Estados Unidos, 2005



Dirigida por Frank Miller, Robert Rodríguez y Quentin Tarantino, con Bruce Willis, Jessica Alba, Rosario Dawson, Benicio del Toro, Mickey Rourke.



Hace tiempo que a Hollywood le faltan ideas. Pero a Estados Unidos le sobran comics. La ecuación cierra perfectamente, y así vemos desfilar adaptaciones de novelas gráficas. Algunas buenas, otras fallidas, y otras, ansiosa y temerosamente esperadas. La ciudad del pecado (por "Sin City") es una de éstas. Creación de Frank Miller, quien renovó el mundo de las historietas para adultos (e imprimió nuevos bríos al alicaído hombre-murciélago) con las ya clásicas "El regreso del señor de la noche" y "Batman: año uno".

La película que se presentó en competencia en el Festival de Cannes de este año es, además de un traslado casi fiel del papel (haciendo funcionar al cómic como un storyboard) –que agradecerán los fanáticos– a la pantalla grande, un divertimento genuino y artístico, que logra sortear la dificultad que semejante empresa supone. La codirigieron Miller y Robert Rodríguez, con la participación especial de Quentin Tarantino, quien filmó la escena del auto entre Dwight (Clive Owen) y Jackie Boy (Benicio del Toro).

Enmarcadas por un prólogo ("El cliente siempre tiene la razón") y un desenlace, las historias narradas son tres: "That Yellow Bastard", "The Big Fat Kill" y "The Hard Goodbye". La de John Hartigan (Bruce Willis), el último policía honesto, que antes de pasar a retiro pretende resolver un caso que le quema las manos y la conciencia: rescatar a una niña de once años de las garras de un pervertido abusador, Roark Jr. (Nick Stahl), hijo del senador más poderoso e influyente de la ciudad. La de Dwight y las chicas de la Ciudad Vieja, con Gail (Rosario Dawson) a la cabeza, defendiendo la autonomía que han conseguido en su territorio y que se ve amenazada por una trampa finamente urdida. Y la de Marv (Mickey Rourke), un ex convicto que jura vengar la muerte de Goldie (Jaime King), la prostituta de lujo que supo ofrecerle una noche de amor casi verdadero.

Recuperando la estética de los films de gangsters de los '40 y '50 y las pulp fiction de la cultura popular yanqui, ese mundo sin tiempo donde impera la corrupción más absoluta y la violencia sin medida, donde la traición y la mentira se han adueñado de todo, encuentra en el noir el traje que mejor le sienta. Un mundo de impermeables y lluvia (de agua, de balas y de sangre). De medias de red y ligas, de mujeres fatales, bellísimas y fuertes. De hombres rudos desolados, matones de poca monta y policías vendidos, de clérigos de poca fe, de políticos todopoderosos y justicia comprada, de turbios negociados y bajos fondos.

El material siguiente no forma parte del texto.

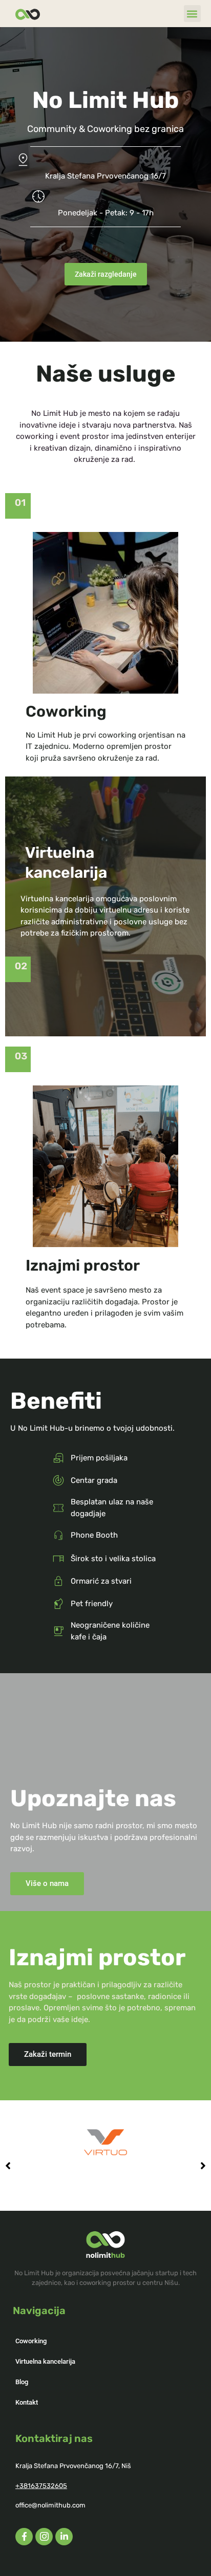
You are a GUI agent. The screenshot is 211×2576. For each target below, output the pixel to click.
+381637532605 (41, 2486)
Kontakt (26, 2402)
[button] (192, 13)
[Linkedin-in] (64, 2536)
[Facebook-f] (24, 2536)
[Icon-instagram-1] (44, 2536)
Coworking (31, 2341)
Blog (21, 2382)
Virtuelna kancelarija (45, 2361)
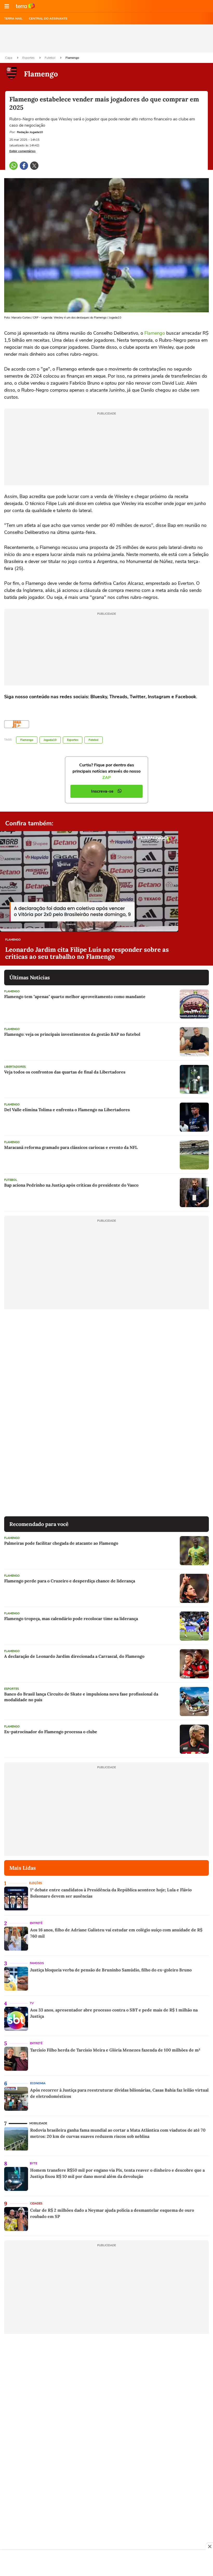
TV (32, 2003)
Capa (9, 58)
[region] (106, 2563)
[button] (6, 6)
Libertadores (15, 1067)
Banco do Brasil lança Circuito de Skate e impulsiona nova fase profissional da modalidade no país (81, 1696)
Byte (33, 2163)
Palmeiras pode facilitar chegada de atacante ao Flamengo (61, 1543)
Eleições (35, 1883)
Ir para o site (25, 6)
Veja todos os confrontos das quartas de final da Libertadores (64, 1072)
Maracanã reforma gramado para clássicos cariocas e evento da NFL (71, 1147)
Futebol (50, 58)
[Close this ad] (209, 2546)
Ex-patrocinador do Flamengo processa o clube (50, 1731)
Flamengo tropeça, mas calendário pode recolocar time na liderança (71, 1618)
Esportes (28, 58)
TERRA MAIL (13, 18)
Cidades (36, 2203)
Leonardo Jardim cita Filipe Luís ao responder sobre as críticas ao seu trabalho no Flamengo (87, 953)
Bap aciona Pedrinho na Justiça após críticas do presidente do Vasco (71, 1185)
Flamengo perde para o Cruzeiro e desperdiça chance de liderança (69, 1580)
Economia (37, 2083)
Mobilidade (38, 2123)
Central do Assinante (48, 18)
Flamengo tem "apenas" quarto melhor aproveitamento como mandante (74, 996)
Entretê (36, 1923)
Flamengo (72, 58)
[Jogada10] (16, 724)
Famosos (37, 1963)
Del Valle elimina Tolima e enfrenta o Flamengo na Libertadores (67, 1109)
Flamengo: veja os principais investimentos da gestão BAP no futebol (72, 1034)
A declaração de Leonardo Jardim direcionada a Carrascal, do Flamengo (74, 1656)
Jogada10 (50, 740)
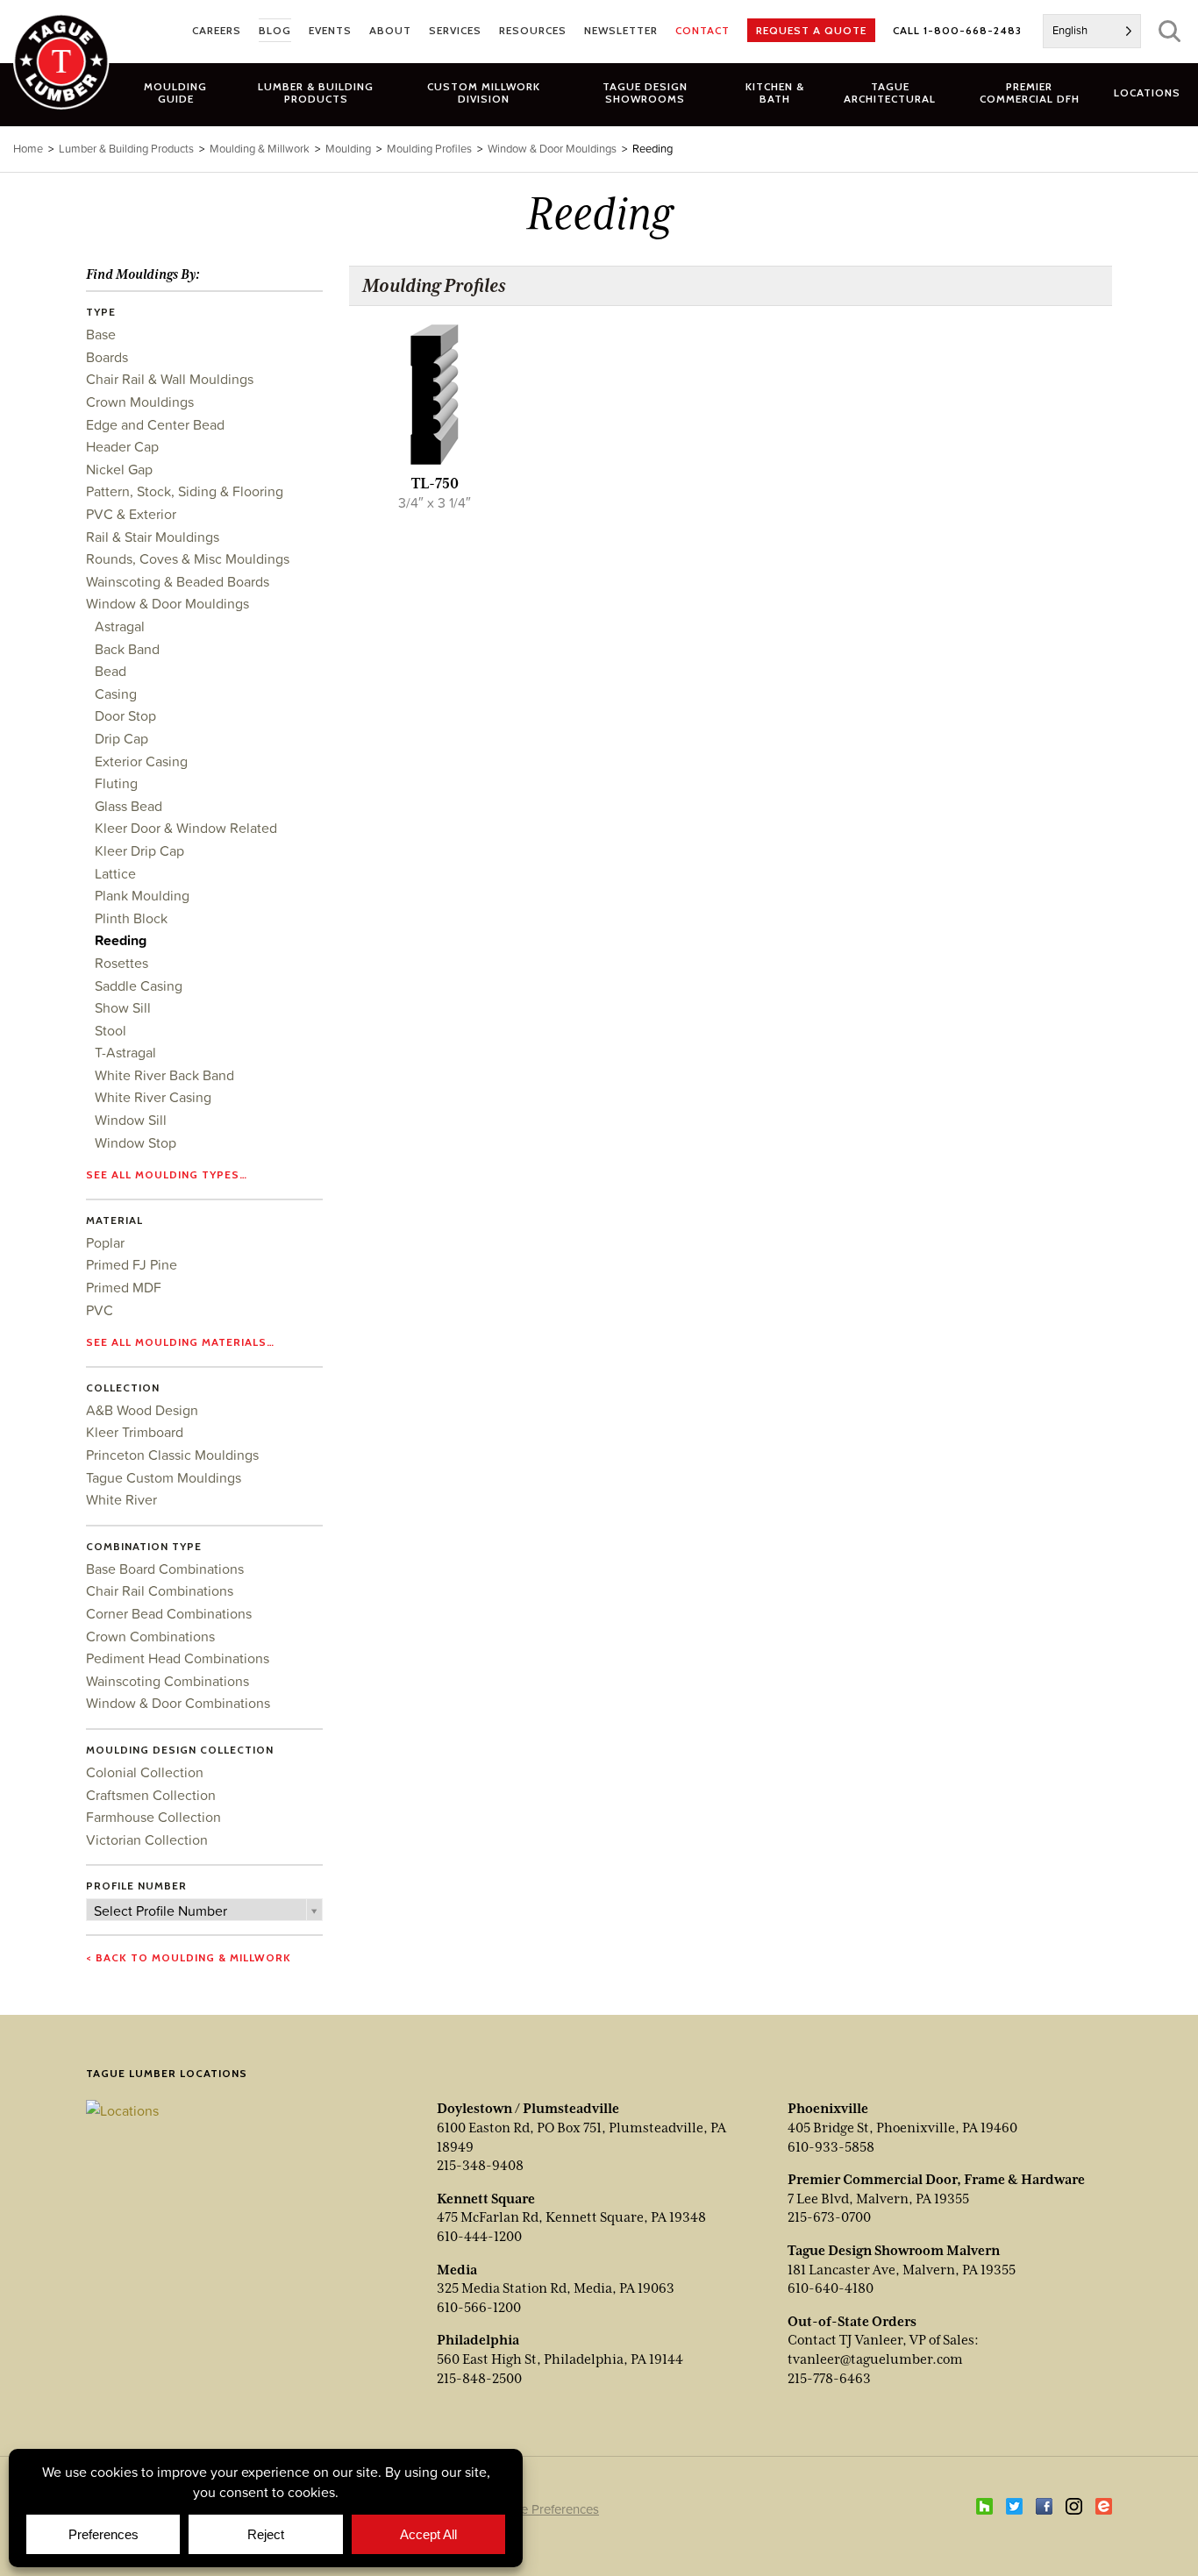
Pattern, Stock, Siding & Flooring (184, 491)
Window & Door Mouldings (167, 603)
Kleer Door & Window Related (186, 827)
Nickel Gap (119, 469)
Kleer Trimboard (134, 1431)
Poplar (105, 1242)
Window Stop (135, 1142)
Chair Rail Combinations (159, 1590)
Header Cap (122, 446)
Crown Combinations (150, 1636)
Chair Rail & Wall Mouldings (169, 378)
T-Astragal (125, 1052)
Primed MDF (123, 1287)
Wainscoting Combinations (167, 1680)
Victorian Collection (147, 1839)
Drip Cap (121, 738)
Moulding (348, 148)
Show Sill (123, 1007)
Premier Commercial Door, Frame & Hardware (936, 2180)
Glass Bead (128, 805)
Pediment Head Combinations (177, 1658)
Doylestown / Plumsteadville (528, 2109)
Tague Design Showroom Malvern (894, 2251)
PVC (99, 1309)
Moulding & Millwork (260, 148)
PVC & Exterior (131, 513)
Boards (107, 356)
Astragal (120, 626)
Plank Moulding (142, 895)
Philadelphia (478, 2340)
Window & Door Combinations (178, 1702)
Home (28, 148)
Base (101, 334)
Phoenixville (828, 2109)
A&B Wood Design (142, 1409)
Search (1169, 31)
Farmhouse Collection (153, 1816)
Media (457, 2270)
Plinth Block (131, 918)
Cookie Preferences (543, 2509)
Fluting (116, 782)
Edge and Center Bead (155, 424)
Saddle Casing (138, 985)
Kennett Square (486, 2199)
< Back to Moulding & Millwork (188, 1957)
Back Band (127, 648)
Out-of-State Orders (852, 2322)
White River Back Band (164, 1074)
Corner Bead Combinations (169, 1613)
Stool (110, 1030)
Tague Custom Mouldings (163, 1477)
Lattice (115, 873)
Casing (116, 693)
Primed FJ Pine (131, 1264)
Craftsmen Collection (151, 1794)
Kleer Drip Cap (139, 850)
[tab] (316, 92)
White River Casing (153, 1096)
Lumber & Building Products (126, 148)
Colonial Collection (144, 1772)
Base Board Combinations (165, 1568)
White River (121, 1499)
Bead (110, 670)
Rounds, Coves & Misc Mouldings (187, 558)
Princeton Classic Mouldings (172, 1454)
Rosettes (121, 962)
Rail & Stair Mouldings (152, 536)
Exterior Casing (141, 761)
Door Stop (125, 715)
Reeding (120, 939)
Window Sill (131, 1119)
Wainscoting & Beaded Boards (177, 581)
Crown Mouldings (140, 401)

La ciudad del pecado está filmada en blanco y negro, con claroscuros que son más que colores, trabajando las luces y las sombras como en el papel que les dio origen y otorgando, a la vez, a las figuras una carnadura asombrosa. Aprovechando ciertos toques coloristas para realzar el efecto: la sangre blanca que casi siempre sale a raudales, el amarillo del cobarde bastardo, el rojo del vestido de la primera mujer que vemos. Narrada ágilmente (alternando diálogos precisos y voces en off que no duplican lo mostrado) y con efectos especiales que se ensamblan tan perfectamente con el aporte humano que sorprende saber que la mayor parte de lo expuesto no es más que un truco digital: los actores debieron desarrollaron sus roles frente a una pantalla verde y, algunas veces, hasta tuvieron que imaginar a los personajes con los que interactuaban ya que estos ni siquiera se hallaban en el set.

La decisión de no menguar en nada la violencia de los cómics originales puede provocar reparos. Algo de las formas tarantinescas puestas en uso en Kill Bill parece haber abierto la brecha de una "violencia estilizada", que aquí no pierde un ápice de su potencia revulsiva y sádica, sin excederse, sin embargo, en el morbo o el mal gusto. Lejos del gore.

Un equipo de actores logra apropiarse de los personajes y ayuda a creer en estos (anti)héroes y (anti)heroínas que caminan, al filo de la navaja de la ley y el orden impuestos, buscando menos un mundo más justo que seguir rodando en una caída ya imparable. "Tenemos que matar hasta la última de esas jodidas ratas... no porque el mundo será mejor. No hay nada justiciero o noble en esto. Hemos de matarlos porque necesitamos que estén muertos." Se lucen Owen, Dawson, Alexis Bledel (Becky), Carla Gugino (Lucille), Del Toro, King, Willis y, muy especialmente –en la consabida recuperación de estrellas en eclipse que parecen practicar todos estos directores– Mickey Rourke. Los apoya un gran trabajo en los rubros de maquillaje y vestuario.

No está de más remarcar que dentro del género algunas elecciones asumidas permiten observar cierta ruptura de los estereotipos, o de lo esperable: femmes fatales que no lo son, héroes mortales y supuestos happy endings que en el fondo no funcionan como tales. El film invita a pensar en esos marginales (subnormales, putas, viejos, etc.) que enfrentan a los poderosos en una extraña batalla entre el Bien y el Mal y que, a pesar de matar o morir, pueden considerarse victoriosos ampliando, de alguna forma, un campo ético en constante reducción.

Quizás haya que reprocharle a la traslación cierta débil mostración del encadenamiento de los episodios (la propia resolución episódica tampoco resulta del todo fluida), que no llega a dar cuenta de la interrelación central que conecta a estas historias como parte del mundo particular que "Sin City" ha sabido construir. Personajes que vuelven después de su muerte denotan cruces temporales y espaciales que en el comic aparecían más trabajados y en la pantalla pueden llegar a confundir.

De todas formas, un espectáculo en grande, un divertimento garantizado, sin moralismos ni moralina patinada de corrección política. La ciudad del pecado abrió sus puertas y promete no cerrarlas por un buen tiempo. Asomarse a sus calles y conocer sus habitantes es todo un desafío que vale la pena.